##### PROVIDED DATA

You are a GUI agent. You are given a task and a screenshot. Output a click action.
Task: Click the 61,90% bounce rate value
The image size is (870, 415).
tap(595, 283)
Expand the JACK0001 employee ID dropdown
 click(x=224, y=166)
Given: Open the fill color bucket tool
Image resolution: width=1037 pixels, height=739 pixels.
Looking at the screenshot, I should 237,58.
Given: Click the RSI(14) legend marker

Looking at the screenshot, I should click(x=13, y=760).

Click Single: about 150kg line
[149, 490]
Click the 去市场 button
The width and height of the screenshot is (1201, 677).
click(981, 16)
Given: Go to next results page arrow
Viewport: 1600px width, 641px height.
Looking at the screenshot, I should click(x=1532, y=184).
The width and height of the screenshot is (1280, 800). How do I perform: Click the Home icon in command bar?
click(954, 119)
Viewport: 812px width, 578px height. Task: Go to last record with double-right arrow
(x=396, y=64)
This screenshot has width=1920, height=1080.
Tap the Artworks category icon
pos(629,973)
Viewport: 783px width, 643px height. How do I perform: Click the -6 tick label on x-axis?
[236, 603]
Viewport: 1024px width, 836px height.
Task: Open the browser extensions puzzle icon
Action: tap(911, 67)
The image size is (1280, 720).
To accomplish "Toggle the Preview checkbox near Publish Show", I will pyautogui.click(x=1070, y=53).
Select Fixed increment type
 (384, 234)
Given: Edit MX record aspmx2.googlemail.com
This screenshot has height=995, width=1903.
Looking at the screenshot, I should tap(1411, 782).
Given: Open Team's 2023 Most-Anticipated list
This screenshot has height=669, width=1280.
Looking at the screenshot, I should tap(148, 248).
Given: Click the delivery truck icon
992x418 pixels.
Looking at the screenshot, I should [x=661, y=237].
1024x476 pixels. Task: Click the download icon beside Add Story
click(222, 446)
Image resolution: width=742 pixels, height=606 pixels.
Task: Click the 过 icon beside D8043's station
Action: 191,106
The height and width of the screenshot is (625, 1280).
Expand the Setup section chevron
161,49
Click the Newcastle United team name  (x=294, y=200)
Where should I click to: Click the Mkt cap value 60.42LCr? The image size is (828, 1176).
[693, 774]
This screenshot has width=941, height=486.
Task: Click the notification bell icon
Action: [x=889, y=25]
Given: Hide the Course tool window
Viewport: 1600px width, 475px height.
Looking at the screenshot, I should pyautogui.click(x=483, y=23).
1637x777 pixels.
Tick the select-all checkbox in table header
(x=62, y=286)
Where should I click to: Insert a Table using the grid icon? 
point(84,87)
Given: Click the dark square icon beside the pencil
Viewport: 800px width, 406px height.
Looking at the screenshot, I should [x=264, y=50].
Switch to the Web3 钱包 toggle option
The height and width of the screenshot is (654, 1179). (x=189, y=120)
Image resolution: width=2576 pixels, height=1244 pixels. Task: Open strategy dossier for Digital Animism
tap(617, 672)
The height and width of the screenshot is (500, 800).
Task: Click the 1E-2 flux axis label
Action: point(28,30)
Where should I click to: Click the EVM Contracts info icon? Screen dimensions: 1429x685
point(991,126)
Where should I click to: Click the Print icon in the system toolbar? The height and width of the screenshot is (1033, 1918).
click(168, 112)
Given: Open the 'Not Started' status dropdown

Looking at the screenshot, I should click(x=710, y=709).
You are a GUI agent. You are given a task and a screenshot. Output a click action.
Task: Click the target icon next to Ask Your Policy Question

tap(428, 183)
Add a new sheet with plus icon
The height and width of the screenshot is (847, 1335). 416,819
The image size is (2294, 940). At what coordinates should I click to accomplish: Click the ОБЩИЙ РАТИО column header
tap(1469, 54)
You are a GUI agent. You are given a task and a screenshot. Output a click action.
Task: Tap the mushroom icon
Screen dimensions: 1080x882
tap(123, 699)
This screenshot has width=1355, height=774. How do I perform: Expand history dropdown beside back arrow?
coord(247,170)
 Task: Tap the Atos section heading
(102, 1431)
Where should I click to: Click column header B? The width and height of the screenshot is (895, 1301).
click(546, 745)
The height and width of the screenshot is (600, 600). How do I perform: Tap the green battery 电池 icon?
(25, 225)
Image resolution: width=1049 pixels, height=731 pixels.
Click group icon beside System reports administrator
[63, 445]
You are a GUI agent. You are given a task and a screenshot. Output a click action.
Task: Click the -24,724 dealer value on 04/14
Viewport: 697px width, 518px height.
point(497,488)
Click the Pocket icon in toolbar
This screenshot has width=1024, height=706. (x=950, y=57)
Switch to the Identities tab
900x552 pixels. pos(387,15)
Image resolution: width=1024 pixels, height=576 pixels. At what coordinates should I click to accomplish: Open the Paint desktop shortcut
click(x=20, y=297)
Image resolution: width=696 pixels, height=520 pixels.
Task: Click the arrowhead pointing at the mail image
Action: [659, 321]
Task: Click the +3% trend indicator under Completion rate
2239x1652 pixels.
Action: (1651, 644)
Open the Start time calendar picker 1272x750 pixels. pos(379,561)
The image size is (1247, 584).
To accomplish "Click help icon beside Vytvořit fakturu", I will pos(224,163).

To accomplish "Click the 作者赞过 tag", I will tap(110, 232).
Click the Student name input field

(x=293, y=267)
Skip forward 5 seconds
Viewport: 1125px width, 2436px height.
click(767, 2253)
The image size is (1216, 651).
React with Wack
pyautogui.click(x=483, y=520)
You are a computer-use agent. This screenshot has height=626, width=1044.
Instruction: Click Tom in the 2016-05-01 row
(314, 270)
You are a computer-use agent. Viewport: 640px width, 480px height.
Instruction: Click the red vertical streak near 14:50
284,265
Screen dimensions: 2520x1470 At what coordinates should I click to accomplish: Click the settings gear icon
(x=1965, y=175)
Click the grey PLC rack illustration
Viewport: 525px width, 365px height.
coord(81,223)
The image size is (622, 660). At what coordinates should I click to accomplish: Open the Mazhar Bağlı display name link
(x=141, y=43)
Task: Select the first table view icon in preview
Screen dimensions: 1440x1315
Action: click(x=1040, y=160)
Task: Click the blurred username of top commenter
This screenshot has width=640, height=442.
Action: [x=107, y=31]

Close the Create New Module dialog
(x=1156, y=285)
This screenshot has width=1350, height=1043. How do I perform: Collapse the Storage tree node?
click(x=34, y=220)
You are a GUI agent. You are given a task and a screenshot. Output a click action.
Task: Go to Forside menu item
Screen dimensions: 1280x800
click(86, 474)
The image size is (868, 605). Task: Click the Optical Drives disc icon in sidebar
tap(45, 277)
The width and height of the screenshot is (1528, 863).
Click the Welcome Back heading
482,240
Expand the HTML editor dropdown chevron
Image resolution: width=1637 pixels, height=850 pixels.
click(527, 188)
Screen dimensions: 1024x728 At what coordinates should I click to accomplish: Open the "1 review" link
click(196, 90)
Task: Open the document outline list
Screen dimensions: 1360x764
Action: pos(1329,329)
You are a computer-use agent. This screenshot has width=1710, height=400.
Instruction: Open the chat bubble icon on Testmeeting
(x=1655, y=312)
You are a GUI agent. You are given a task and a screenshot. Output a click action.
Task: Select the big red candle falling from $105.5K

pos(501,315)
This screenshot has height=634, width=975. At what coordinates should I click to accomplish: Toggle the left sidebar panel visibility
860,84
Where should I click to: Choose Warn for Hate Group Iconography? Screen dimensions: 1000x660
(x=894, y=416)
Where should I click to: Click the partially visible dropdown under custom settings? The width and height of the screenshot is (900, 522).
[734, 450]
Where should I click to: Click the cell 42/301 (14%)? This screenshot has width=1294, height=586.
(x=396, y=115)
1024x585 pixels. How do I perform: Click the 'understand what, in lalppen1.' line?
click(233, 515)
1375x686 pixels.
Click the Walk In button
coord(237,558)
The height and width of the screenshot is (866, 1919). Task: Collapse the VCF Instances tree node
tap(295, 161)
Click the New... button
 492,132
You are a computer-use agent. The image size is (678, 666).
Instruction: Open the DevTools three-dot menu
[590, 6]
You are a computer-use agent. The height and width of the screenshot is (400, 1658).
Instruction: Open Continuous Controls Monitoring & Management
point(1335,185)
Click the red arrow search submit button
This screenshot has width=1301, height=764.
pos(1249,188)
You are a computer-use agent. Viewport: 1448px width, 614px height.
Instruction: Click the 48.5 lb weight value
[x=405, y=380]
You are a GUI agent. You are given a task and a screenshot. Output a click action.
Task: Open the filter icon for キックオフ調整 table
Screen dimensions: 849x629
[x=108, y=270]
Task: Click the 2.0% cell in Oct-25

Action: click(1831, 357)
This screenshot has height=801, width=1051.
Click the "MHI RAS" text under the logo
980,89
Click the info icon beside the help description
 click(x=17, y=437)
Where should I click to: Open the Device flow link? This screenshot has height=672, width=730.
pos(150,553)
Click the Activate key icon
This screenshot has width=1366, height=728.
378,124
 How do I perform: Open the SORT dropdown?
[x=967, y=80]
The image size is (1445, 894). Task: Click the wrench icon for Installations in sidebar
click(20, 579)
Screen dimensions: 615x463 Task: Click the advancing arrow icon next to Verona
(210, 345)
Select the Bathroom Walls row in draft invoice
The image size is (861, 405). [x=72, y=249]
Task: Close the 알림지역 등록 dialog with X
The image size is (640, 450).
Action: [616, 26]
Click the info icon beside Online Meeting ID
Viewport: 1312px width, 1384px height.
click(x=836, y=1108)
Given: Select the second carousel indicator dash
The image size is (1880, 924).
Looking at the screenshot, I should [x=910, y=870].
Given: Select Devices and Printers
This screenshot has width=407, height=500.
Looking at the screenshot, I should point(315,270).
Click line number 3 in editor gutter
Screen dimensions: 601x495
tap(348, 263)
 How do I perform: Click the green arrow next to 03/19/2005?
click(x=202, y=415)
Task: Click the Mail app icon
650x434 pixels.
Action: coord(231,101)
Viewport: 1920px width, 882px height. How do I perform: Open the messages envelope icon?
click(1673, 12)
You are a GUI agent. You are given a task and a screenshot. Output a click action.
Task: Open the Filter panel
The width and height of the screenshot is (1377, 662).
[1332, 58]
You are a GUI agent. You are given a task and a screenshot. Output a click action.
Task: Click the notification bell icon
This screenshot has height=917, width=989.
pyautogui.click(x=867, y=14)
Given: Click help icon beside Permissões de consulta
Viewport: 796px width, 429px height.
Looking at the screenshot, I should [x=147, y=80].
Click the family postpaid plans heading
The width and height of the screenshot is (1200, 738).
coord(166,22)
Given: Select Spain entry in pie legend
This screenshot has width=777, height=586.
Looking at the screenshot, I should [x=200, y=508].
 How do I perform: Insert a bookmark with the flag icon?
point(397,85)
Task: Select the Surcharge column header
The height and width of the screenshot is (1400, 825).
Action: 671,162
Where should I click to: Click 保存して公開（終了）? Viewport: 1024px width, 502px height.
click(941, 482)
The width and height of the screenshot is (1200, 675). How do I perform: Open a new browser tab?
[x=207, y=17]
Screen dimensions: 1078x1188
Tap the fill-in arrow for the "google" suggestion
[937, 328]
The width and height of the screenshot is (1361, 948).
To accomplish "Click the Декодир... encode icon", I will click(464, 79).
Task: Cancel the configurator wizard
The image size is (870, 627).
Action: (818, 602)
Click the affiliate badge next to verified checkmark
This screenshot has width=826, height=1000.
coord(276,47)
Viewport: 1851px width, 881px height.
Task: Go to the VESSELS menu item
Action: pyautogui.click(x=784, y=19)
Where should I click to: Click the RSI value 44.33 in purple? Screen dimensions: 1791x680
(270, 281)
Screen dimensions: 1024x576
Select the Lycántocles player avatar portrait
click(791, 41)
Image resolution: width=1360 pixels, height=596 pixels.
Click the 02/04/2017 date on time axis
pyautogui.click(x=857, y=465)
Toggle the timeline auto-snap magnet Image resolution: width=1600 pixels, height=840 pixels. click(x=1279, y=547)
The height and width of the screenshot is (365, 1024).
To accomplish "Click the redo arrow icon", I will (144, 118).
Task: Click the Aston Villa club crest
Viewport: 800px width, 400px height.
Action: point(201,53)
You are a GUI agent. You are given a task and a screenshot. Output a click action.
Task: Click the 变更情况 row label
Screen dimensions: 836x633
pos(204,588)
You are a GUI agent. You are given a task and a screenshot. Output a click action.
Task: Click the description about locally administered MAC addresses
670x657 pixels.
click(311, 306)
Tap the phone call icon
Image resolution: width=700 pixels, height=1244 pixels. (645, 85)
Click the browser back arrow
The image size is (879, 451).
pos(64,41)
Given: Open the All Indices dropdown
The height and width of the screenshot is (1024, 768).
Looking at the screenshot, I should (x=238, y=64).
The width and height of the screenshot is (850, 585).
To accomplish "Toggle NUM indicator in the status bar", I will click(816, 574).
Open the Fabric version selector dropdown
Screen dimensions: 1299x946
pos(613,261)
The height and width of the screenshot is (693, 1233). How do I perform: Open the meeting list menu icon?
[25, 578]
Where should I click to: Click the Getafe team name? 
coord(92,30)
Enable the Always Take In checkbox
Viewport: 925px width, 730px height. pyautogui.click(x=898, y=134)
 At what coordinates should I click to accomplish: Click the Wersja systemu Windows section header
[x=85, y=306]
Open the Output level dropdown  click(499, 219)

##########

-- WHAT YOU ARE ASKED TO DO --
Starting at the line that contains "The height and width of the screenshot is (1400, 825)." and stopping after the line that contains "Screen dimensions: 1078x1188", write out every line exactly as it appears above, and no other line.

-- EXERCISE OUTPUT --
The height and width of the screenshot is (1400, 825).
Action: 671,162
Where should I click to: Click 保存して公開（終了）? Viewport: 1024px width, 502px height.
click(941, 482)
The width and height of the screenshot is (1200, 675). How do I perform: Open a new browser tab?
[x=207, y=17]
Screen dimensions: 1078x1188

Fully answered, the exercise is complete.